Boston Schoolteachers to Benefit from Five-Day Conference on History of Civil Rights at Kennedy Library

For Immediate Release: June 19, 2002
Further information: Ann Scanlon 617-514-1662

The John F. Kennedy Library will sponsor a summer institute for teachers from the Boston Public Schools that will examine the struggle for civil rights and include presentations by such key civil-rights activists as Dorothy Cotton, a top advisor to Martin Luther King, and Vivian Malone-Jones, one of the students Governor George Wallace sought to bar from the University of Alabama in 1963. Thirty-five schoolteachers will benefit from first-hand accounts of such landmark 1960s initiatives as the Freedom Rides, the Birmingham campaign, the March on Washington, voter-registration drives, and other civil-rights events and efforts. Teaching American History – The Civil Rights Struggle During the Kennedy Years will run June 26, 27, and 28 and July 1 and 2 at the Kennedy Library in Boston.

Participants will include:

  • Vivian Malone-Jones, one of two students Alabama Governor George Wallace sought to bar from entry to the University of Alabama in 1963;
  • Dorothy Burlage, co-founder of Students for a Democratic Society and co-author of Deep in Our Hearts: Nine White Women in the Freedom Movement;
  • Dorothy Cotton, an advisor to Martin Luther King and the Southern Christian Leadership Conference’s highest-ranking woman in the 1960s;
  • Gerald R. Gill, co-editor of Eyes on the Prize Civil Rights Reader and twice-named Massachusetts College Professor of the Year;
  • Bob Moses, a Student Nonviolent Coordinating Committee leader in the 1960s who guided the voting-rights campaign in Mississippi; and
  • John Seigenthaler, Attorney General Robert Kennedy’s representative in the South during the Freedom Rides.

The teachers will also benefit from the Kennedy Library’s significant holdings of primary sources including historical documents, photos, recordings, and film footage.

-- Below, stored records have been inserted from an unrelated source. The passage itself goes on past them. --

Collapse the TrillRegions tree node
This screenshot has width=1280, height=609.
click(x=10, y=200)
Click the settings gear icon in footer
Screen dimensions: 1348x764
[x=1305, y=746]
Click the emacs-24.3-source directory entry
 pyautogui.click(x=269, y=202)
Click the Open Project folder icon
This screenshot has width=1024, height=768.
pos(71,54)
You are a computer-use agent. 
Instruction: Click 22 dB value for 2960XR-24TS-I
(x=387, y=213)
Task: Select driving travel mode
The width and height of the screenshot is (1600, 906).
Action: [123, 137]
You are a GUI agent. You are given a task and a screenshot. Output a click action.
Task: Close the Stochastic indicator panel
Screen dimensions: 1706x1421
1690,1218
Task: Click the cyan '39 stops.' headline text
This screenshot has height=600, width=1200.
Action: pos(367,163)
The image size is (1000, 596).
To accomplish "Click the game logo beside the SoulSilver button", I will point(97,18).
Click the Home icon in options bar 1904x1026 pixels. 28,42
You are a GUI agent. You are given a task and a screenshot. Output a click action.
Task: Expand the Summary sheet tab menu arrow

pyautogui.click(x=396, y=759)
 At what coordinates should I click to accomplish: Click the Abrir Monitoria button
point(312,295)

Kennedy Library educators Nina Tisch and Sam Rubin will introduce these materials, and small-group discussions will help teachers discover ways to incorporate these resources into their curriculum.

The teachers will also discover ways to teach the civil-rights struggle of the 1960s to students who were born in the 1980s and 1990s. With Boston-area students in mind, the Library’s Education Department has included information about civil-rights activists from Massachusetts and the long-term impact of the struggle on Boston. Information will also be presented in the context of national and international developments.

This conference is made possible by a Teaching American History grant from the U.S. Department of Education. The conference is funded for 35 teachers and fully enrolled.